Encouraging a Product Management Team to use AI

You’ve likely seen countless articles on why AI is transformative, and you’ve read about the various and sundry LLMs that are out there.

This article takes a different approach: how do you actually get your product management team to consistently use AI to help level up your team?

While I don’t claim to have cracked this nut entirely, it is something that I’ve worked on, and thought it would be helpful to share with other product people interested in bringing AI to their teams.

The process has looked something like this:

Make sure you understand your company’s policies around LLM/AI usage

  • This likely incorporates details around data security, such as not including PII even in secured paid accounts, and nothing company-specific in any free LLMs

Get access to any paid AI accounts available at your company, and start using the AI(s) yourself

  • You have to understand the possibilities yourself first

Add a few eager early adopters to the AIs and encourage their usage

  • Ensure they understand the company LLM//AI policy before they dive in

After a few weeks of this, bring the team together:

  • Have them read a relevant article before the meeting if possible.

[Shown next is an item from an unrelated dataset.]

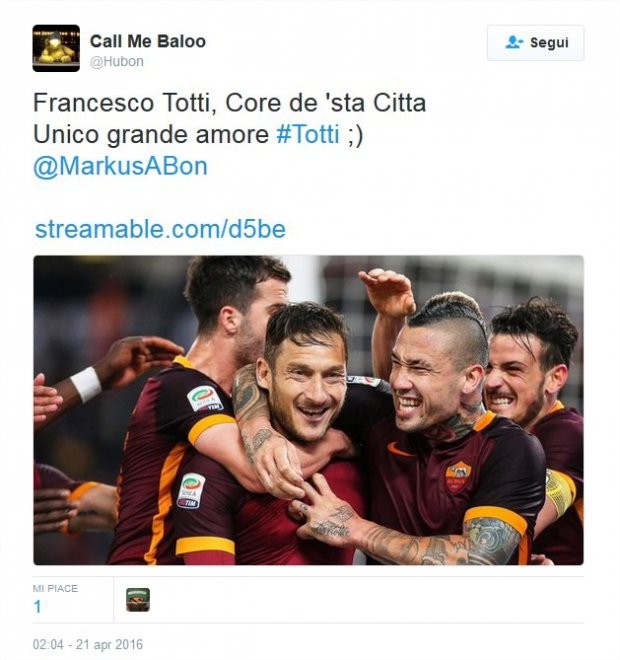Click the AS Roma crest on the jersey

We read Lenny’s How to Use Perplexity in Your PM Work
    • While many had been interested in AI, this helped drive an understanding of practical uses
  • Review the company policy around LLM/AI policy
    • Not only is this important for the company, it’s important for your team: if they don’t feel comfortable knowing what they can and can’t put in which tools, they will be less likely to use them
  • Encourage the early adopters to share their use cases, including screensharing where possible
    • Share any useful company-specific prompts that people have created with the team
      • For example, I created a prompt to write story tickets and another to write bug tickets using our standard format
    • The early adopters shared other use cases as well, such as using LLMs to assist with:
      • SQL queries
      • Email and help article copywriting
      • Qualitative data analysis
    • We also shared where AI has not proven useful
      • I shared where I’d tried to use it for something math-related, and it totally fell on its face. Luckily, I realized this just before sharing inaccurate data with all of the leadership team!
  • Run a mini-workshop
    • We did this with a free version of Perplexity, where I gave my team a particular item to research related to decreasing churn within their respective products, and they each researched it with that tool instead of using Google. Then several of them shared what they found.
  • If there are multiple tools the team can use, make sure it’s clear which are best for which use cases

Once the team has access to the tools, ask the team on a regular basis what they are using AI for

  • For example, one team member brought up that ChatGPT enables you to install add-on modules, and she’d used one of those to create a complex flow diagram that would have otherwise taken her a lot of time
  • I shared with the team that I realized you could upload images to ChatGPT and it could ‘read’ the image, speeding up my ticket writing time when I wanted the copy from designs in the ticket

Share additional AI resources with the team, and encourage them to do the same

  • I’m a fan of the AI for Work newsletter, and encouraged my team to sign up as a source of ongoing AI news and information

I hope you find these ideas helpful in bringing AI to your own teams. Best of luck!